Step 7: Launch and Monitor
Ready? Hit send. But don’t just walk away.
What to monitor: - Open rates: Decent, but not everything. Apple Mail privacy features have made these less reliable. - Reply rates: Your real north star. If nobody is replying, tweak your messaging. - Bounce rates: Over 5%? Pause and clean your list. - Unsubscribes/complaints: High numbers mean your targeting is off, or your messaging is too aggressive.
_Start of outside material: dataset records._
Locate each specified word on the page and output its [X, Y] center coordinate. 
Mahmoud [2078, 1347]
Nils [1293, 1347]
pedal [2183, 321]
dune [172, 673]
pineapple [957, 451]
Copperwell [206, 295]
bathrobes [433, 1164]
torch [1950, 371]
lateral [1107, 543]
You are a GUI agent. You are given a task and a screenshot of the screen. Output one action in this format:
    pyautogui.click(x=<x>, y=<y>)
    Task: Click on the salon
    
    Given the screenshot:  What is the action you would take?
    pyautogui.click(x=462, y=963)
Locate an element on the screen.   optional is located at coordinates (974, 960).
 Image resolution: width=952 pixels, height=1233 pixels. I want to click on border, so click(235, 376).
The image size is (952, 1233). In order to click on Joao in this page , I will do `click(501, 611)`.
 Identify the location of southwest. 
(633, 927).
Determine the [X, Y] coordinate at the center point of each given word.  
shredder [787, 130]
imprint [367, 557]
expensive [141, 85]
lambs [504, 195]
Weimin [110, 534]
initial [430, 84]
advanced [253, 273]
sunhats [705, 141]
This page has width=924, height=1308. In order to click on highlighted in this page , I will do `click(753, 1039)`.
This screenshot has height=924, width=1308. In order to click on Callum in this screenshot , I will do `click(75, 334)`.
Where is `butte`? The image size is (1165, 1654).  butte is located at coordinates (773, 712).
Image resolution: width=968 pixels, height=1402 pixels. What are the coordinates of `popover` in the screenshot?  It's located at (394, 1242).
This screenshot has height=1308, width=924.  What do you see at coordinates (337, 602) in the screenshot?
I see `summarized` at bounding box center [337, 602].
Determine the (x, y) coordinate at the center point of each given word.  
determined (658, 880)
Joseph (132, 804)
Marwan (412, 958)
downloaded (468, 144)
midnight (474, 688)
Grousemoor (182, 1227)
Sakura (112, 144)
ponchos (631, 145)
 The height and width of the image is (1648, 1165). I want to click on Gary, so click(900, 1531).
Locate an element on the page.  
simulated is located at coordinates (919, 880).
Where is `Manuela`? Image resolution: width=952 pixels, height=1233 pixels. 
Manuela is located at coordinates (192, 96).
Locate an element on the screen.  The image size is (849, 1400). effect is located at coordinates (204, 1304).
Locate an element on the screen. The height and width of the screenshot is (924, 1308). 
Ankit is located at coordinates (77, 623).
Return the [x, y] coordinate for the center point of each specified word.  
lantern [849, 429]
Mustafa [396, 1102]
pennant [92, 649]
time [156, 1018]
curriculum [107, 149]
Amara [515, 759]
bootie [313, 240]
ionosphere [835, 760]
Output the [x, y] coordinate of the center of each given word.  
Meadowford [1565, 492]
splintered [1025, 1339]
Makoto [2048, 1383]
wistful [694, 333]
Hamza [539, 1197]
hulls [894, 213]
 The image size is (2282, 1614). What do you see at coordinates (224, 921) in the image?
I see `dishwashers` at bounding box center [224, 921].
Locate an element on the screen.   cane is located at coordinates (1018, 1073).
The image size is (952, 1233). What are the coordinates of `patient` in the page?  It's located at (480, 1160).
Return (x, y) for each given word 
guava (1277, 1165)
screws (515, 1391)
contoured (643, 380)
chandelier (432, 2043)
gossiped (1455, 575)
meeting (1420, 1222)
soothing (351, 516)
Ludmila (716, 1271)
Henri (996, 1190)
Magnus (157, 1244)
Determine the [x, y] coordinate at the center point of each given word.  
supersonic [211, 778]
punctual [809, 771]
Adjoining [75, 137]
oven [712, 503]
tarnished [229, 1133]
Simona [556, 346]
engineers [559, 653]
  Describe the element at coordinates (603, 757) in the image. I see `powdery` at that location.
How Scrubby helps: - Scrubby will show you stats for each step in the sequence. Don’t get caught up in the weeds. If you see a drop-off after step 2, maybe your follow-up is too pushy.
What to do if things go sideways: - Lots of bounces? Stop and fix your list. - No replies? Rewrite your first email—don’t just add more follow-ups.
Step 8: Keep It Legal (and Respectful)
You don’t need to be a lawyer, but you do need to avoid getting blacklisted.
Basics to follow: - Always include an easy way to opt out (Scrubby can insert an unsubscribe link). - Don’t keep emailing people who’ve unsubscribed or replied “not interested.” - Don’t get too cute with “personalization.” If it feels fake, it probably is.
Ignore the hype: - “Personalization at scale” is mostly a myth. People can spot mass emails a mile away. Focus on relevance, not trickery.
Step 9: Iterate, Don’t Automate and Forget
The biggest mistake with outbound automation? Setting it and forgetting it.
- Review your sequence performance every week.
- Test new subject lines or slightly tweak your ask.
- Prune your list regularly. Old, inactive contacts just drag down results.
- If something works, stick with it. If not, don’t be afraid to try the boring, obvious approach—usually, it’s what works.
Wrapping Up
Automating outbound emails with Scrubby doesn’t have to be complicated. Keep your list clean, your message honest, and your follow-ups human. Don’t get seduced by fancy features or “growth hacks.” Start simple, watch what happens, and tweak as you go. The real secret? Consistency beats cleverness every time.